Château Royal de Collioure
The Château Royal fortress is right by the harbour and unfortunately, when I was in Collioure, it was closed. One could walk up to the gate and walk around, but you couldn’t go in. Perhaps another time.
Do this. Take a hike up from the town to Fort Saint-Elme. It’s easy and not like hiking in the French Alps. On your way up you’ll keep thinking, “Wow. Nice view”. But your reward is truly given when you reach the top. Fort Saint-Elme typically has exhibitions and on that day it didn’t matter that it was closed as the weather was so nice and the view was excellent. From high above you can see the Moulin de la Cortina—another windmill in the south of France!
Town of Collioure
Today, when you walk around the small town, you will pass pastel-coloured buildings, cafes overlooking the port, attractive alleyways, and lots of restaurants and art studios.
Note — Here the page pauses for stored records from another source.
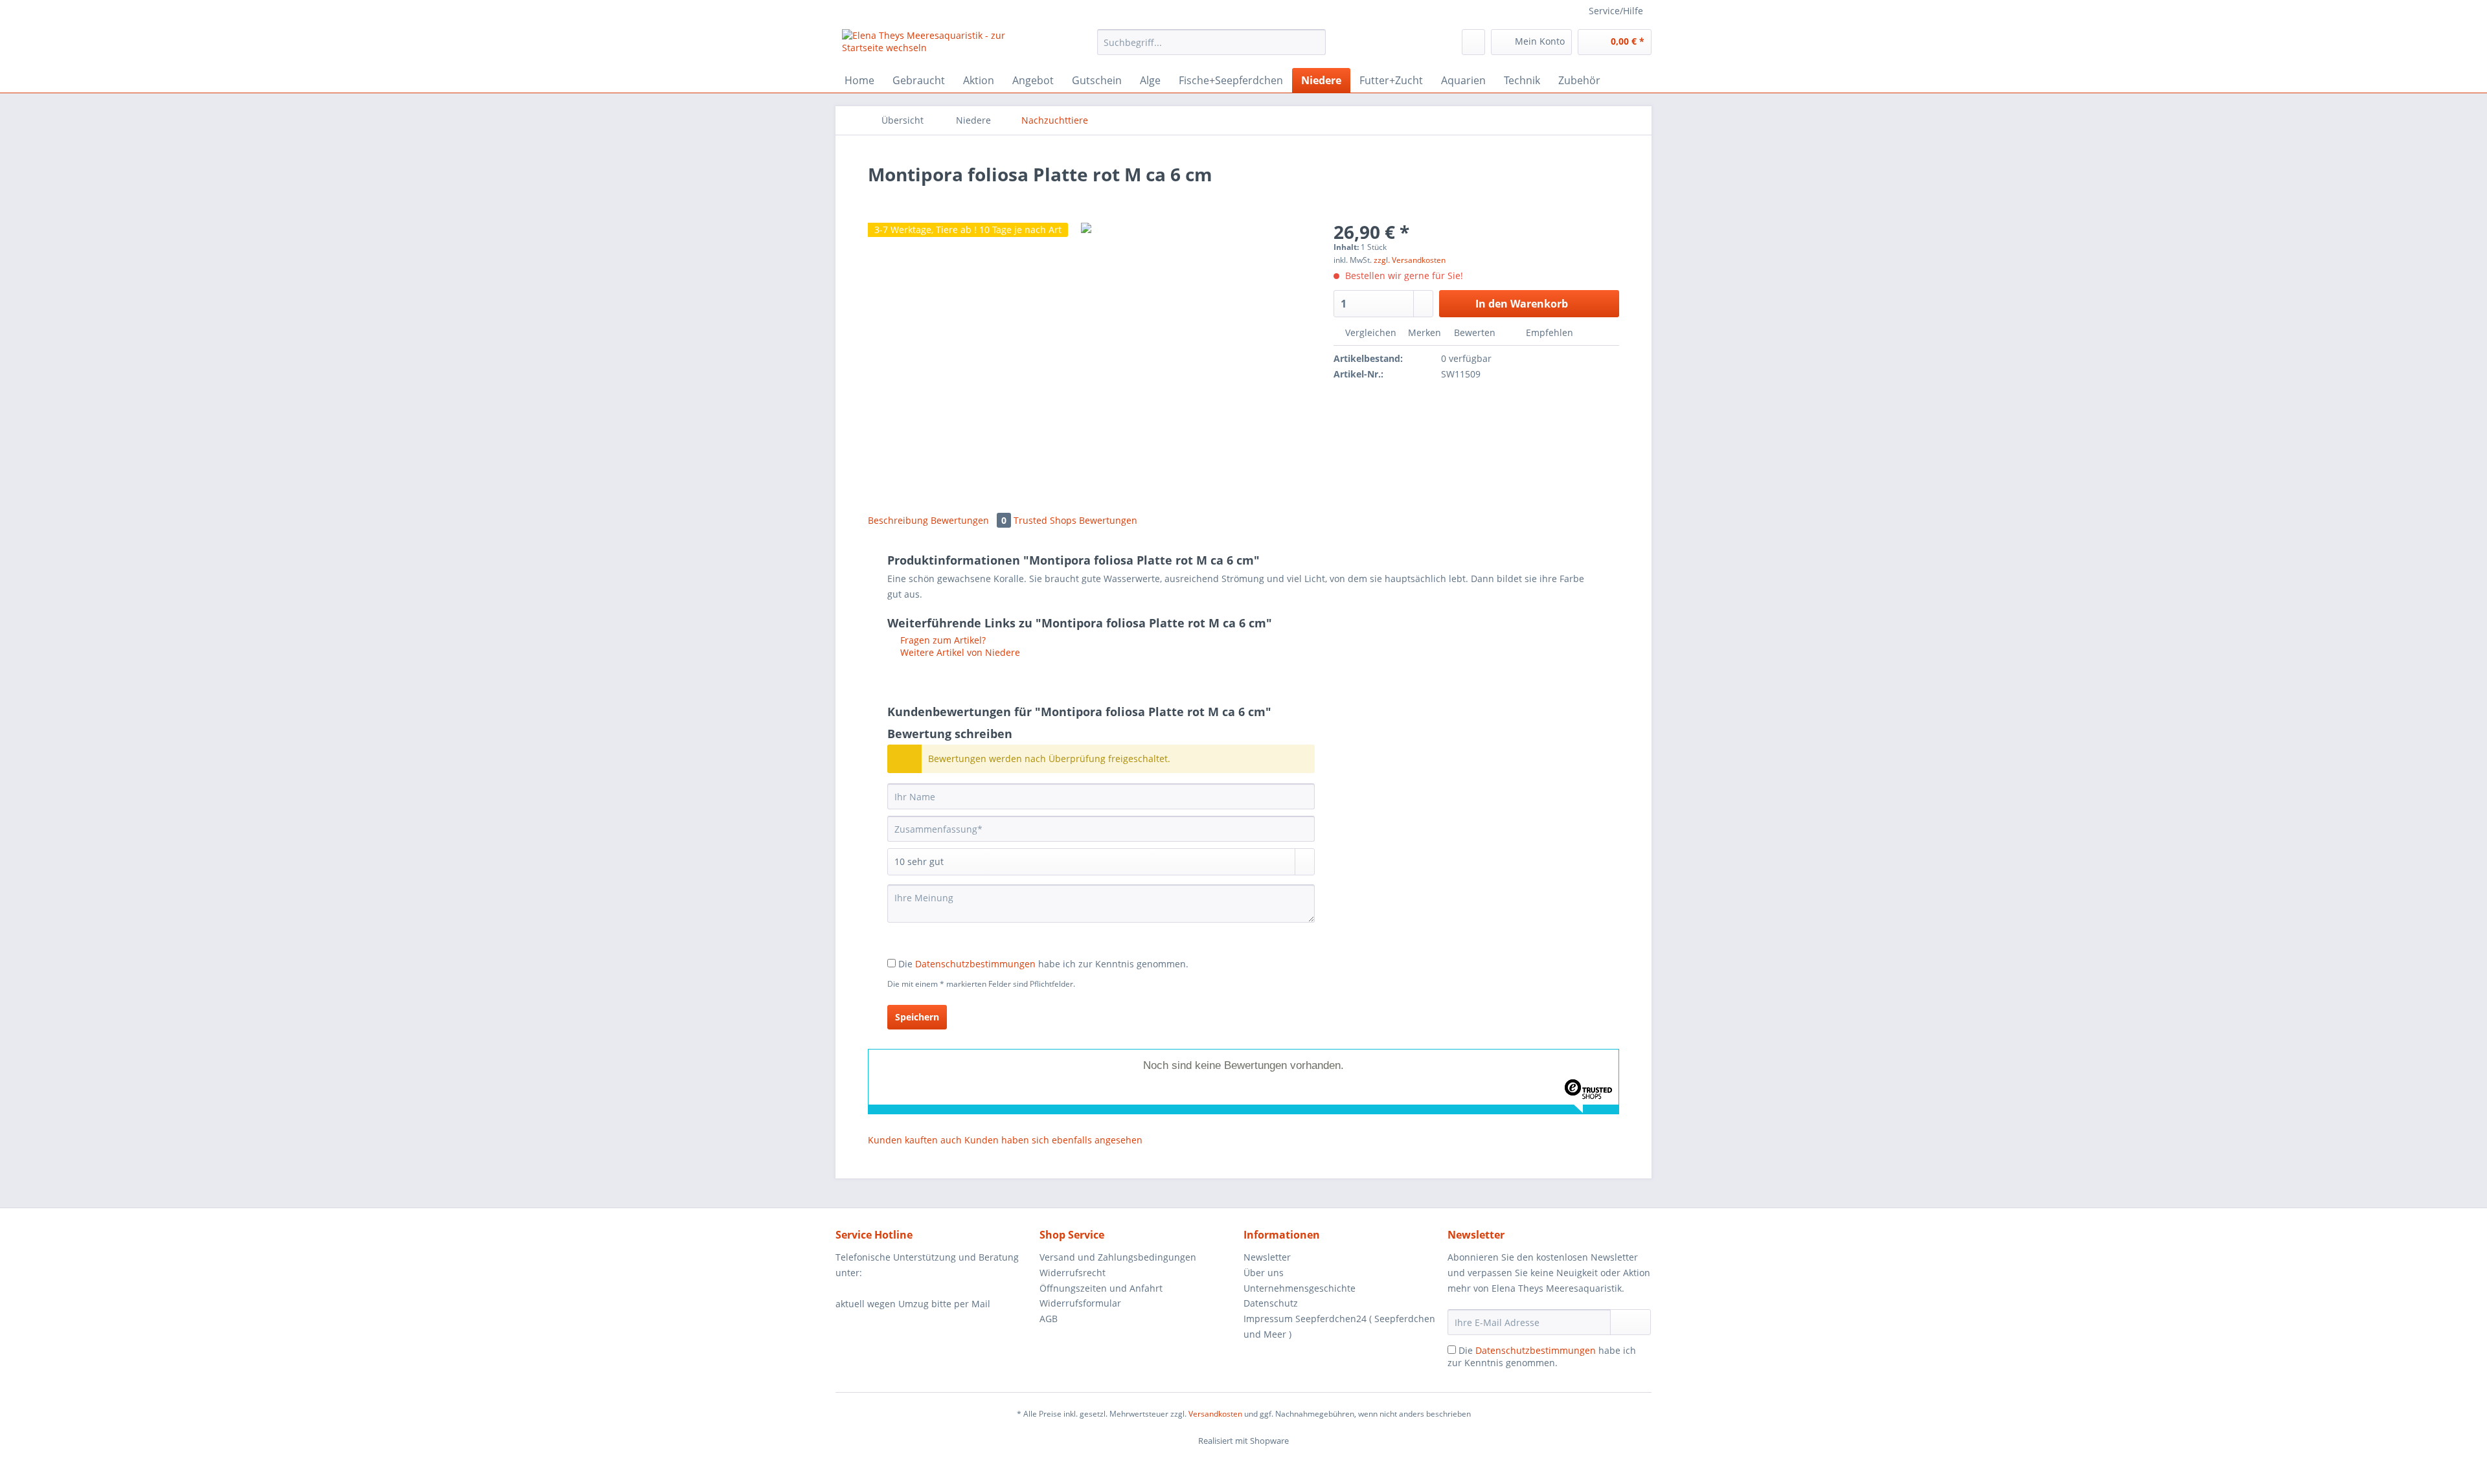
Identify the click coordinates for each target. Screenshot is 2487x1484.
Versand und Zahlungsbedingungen (1117, 1257)
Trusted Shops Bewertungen (1075, 520)
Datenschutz (1271, 1303)
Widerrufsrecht (1072, 1272)
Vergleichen (1369, 332)
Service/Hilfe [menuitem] (1616, 11)
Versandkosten (1215, 1413)
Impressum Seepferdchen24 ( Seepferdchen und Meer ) (1339, 1326)
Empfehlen (1548, 332)
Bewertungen (968, 520)
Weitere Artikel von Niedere (959, 652)
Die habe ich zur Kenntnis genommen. (1043, 964)
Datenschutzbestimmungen (975, 964)
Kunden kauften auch (915, 1140)
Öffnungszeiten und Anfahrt (1101, 1288)
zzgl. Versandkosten (1410, 259)
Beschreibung (898, 520)
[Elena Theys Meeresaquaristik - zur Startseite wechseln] (940, 45)
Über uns (1264, 1272)
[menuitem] (1211, 48)
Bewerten (1474, 332)
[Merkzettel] (1473, 42)
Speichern (917, 1017)
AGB (1048, 1318)
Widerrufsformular (1080, 1303)
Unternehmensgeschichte (1300, 1288)
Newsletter (1267, 1257)
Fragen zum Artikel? (942, 640)
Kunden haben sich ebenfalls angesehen (1053, 1140)
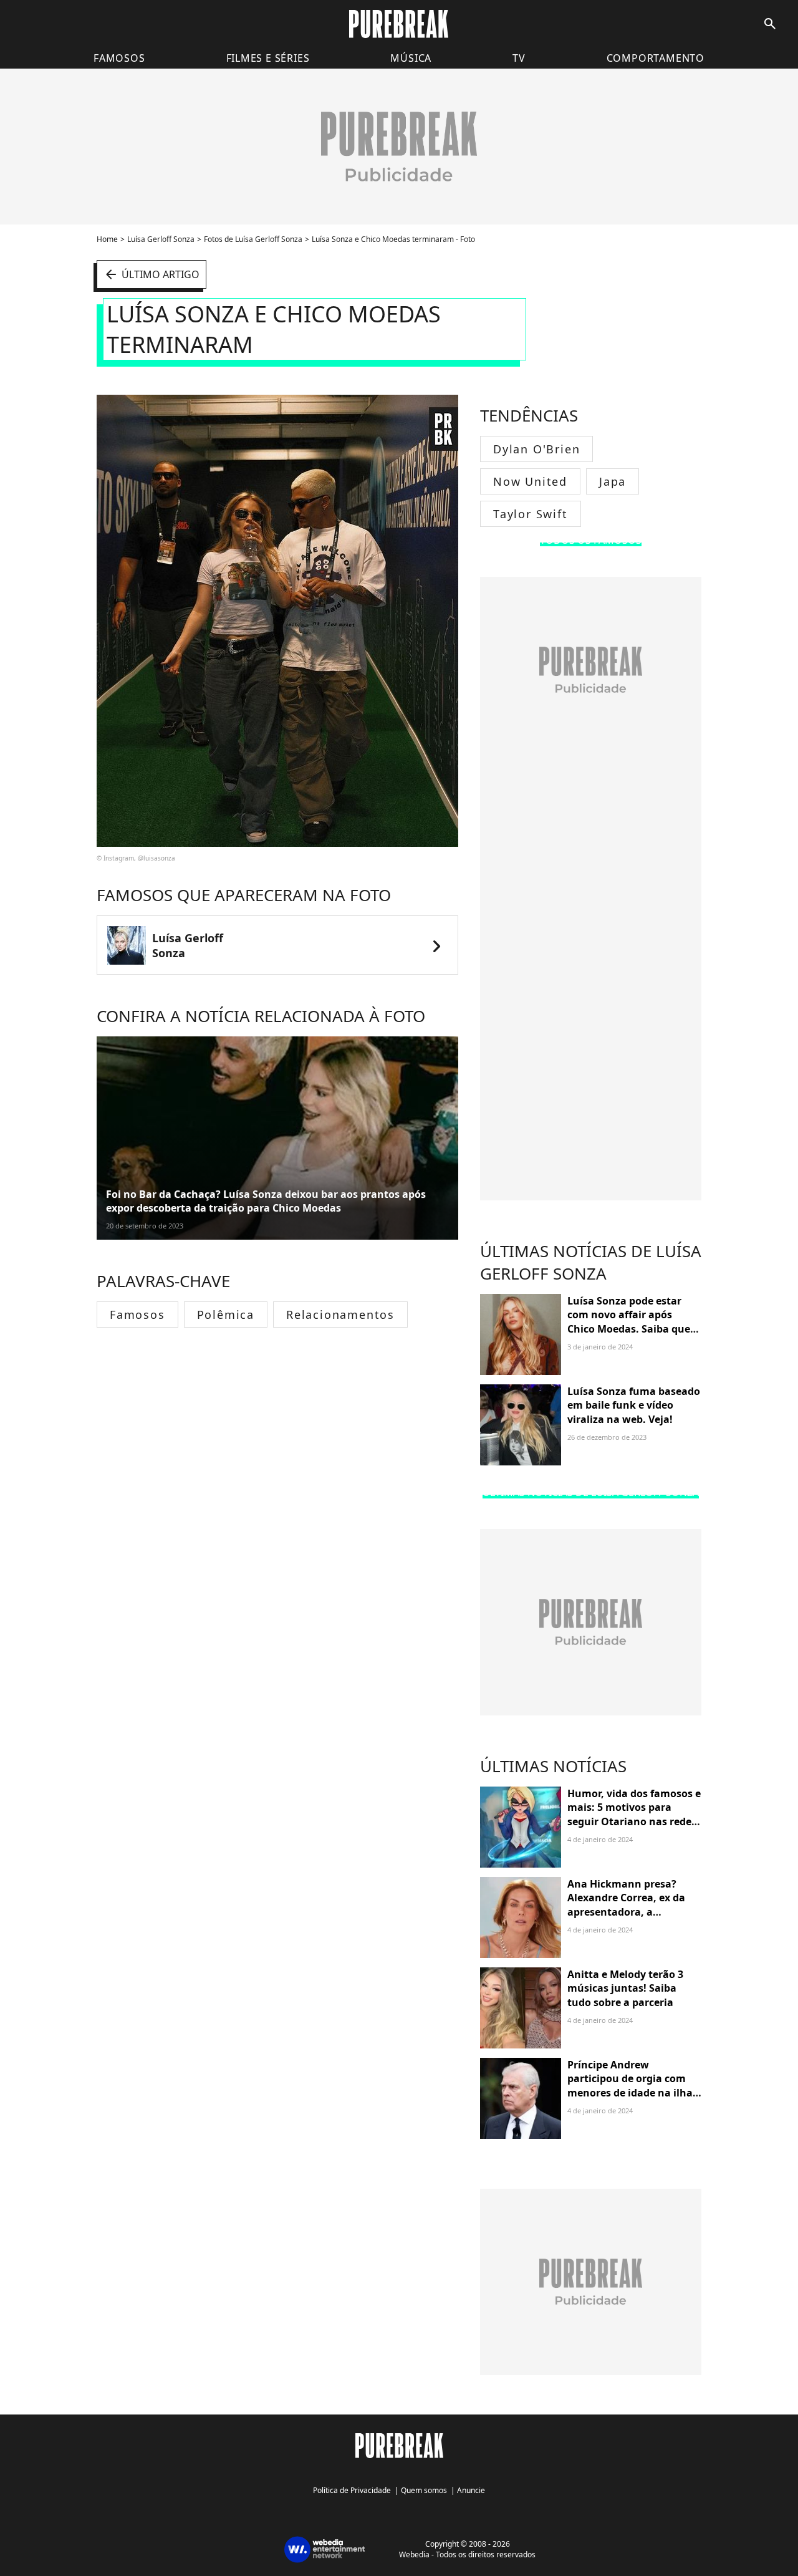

It’s understandable why so many artists headed to Collioure; the light, the colours, and the entire town were great inspirations.
Artists Who Were Inspired In Collioure
French artists Henri Matisse and André Derain spent time in Collioure in the early 1900s and refined the Fauvism style of painting which uses vivid (and intense) colours. Matisse’s most famous painting, “Open Window, Collioure 1905” is on display at the National Gallery of Art in Washington DC.
I knew nothing about Matisse and this short minute video by the BBC is very interesting as it discusses Matisse’s painting in Collioure:
When you are in Collioure, consider taking the Collioure Chemin de Fauvisme which is a walking route around town where 19 reproductions of paintings by Matisse and Derain are shown in the place where they painted. Check with the Collioure Tourist Office as there is information about their guided tours.
12 Points 2 Vue
When I reached Fort Saint-Elme, I discovered one of the 12 “frames” that are scattered throughout the town and area. Marc-Andre 2 Figueres created these “12 points 2 Vue” sculptures that have steps. Once you climb up, you then discover. They help “frame” your view and provide a perspective for the photo you might take. I found some around the harbour as well. There are installations of this art in Paris and Andorra as well.
Be sure to wander around the harbour and walk out past Église Notre-Dame-des-Anges de Collioure, see the lighthouse and Chapelle Saint-Vincent and then take a break by having a glass of wine by the water.
As a result of the Spanish involvement with Collioure and the town’s close proximity to Spain (only 30 kilometres from the Spanish border), Collioure is greatly influenced by the Catalan culture. So what does this mean? More tapas on the menu and Catalan-inspired dishes (ie. fish)!
Your Visit To Collioure:
I had the good fortune to not encounter any crowds in Collioure but this is because I went in the off-season. The village is known to be very crowded in the summer as it is a seaside, resort town. If you decide to go in high season, book your accommodations well in advance and keep in mind that parking will not be easy.